# Apec Brake pads



## NELLEE (Mar 8, 2014)

Just thought I would update the forum on my recent quest for brake pads, 

I took a punt on these Apec's off Ebay and they have been fine for normal road use. I wouldn't say I push my car that much, just the odd blast now and then , and there fine for me.

Just ordered a spare set front and back for £90


----------



## tangoturbo (Jun 4, 2014)

I also saw them as well but didnt want take chances,
Go on push a bit harder let us know your review on them please.
thanks


----------



## james_barker (Nov 17, 2016)

Tenner says you end up parked next to this chap! 









Sent from my SM-G930F using Tapatalk


----------



## tangoturbo (Jun 4, 2014)

NELLEE said:


> Just thought I would update the forum on my recent quest for brake pads,
> 
> I took a punt on these Apec's off Ebay and they have been fine for normal road use. I wouldn't say I push my car that much, just the odd blast now and then , and there fine for me.
> 
> Just ordered a spare set front and back for £90


Hi
How are the Apec pads doing?
are they up to expectation ?
thanks


----------



## needforspeed (Mar 6, 2008)

I've gone for a set for my road-going R33 GTR. They are backed by a 2 year/24,000 mile warranty so they can't be that bad for purely normal road use?


----------



## K66 SKY (Jan 25, 2005)

needforspeed said:


> *I've gone for a set for my road-going R33 GTR. They are backed by a 2 year/24,000 mile warranty so they can't be that bad for purely normal road use?*


Well...When I was a poor Lucas Apprentice, Limited funds mean't I once had to use Apec brake pads _(supplied by a local Motor Factors)_ on my 90bhp 1.8S Opel Manta Hatchback. These were utter $hite and the worst pads I ever used. This car BTW was only ever used as a road car, So NEVER got Tracked either....

The cheap pad material glazed up quickly and soon broke down loosing massive chunks of pad without warning as more and more heat cycled through them. Pedal feel was only ever spongey at best. I learned fast that when you _"Buy Cheap"_ you often _"Buy Twice"_ life lesson back then.
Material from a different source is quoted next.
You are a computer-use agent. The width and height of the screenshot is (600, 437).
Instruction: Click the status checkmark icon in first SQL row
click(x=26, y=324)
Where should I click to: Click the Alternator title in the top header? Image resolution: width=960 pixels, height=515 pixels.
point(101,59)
Apec Brake pads made my under powered Manta scary and unpredictable in utterly normal conditions, So I'd hate to think of what a Skyline GT-R would be like with a set of these Brake Pads fitted?! 

JM2PW!


----------



## needforspeed (Mar 6, 2008)

K66 SKY said:


> Well...When I was a poor Lucas Apprentice, Limited funds mean't I once had to use Apec brake pads _(supplied by a local Motor Factors)_ on my 90bhp 1.8S Opel Manta Hatchback. These were utter $hite and the worst pads I ever used. This car BTW was only ever used as a road car, So NEVER got Tracked either....
> 
> The cheap pad material glazed up quickly and soon broke down loosing massive chunks of pad without warning as more and more heat cycled through them. Pedal feel was only ever spongey at best. I learned fast that when you _"Buy Cheap"_ you often _"Buy Twice"_ life lesson back then.
> 
> ...


How long ago are we talking here? I'm guessing quite a few years? I'd wager that Apec brake pads may have improved considerably to the point where they are now confident enough in the quality of their products to offer a fairly decent warranty.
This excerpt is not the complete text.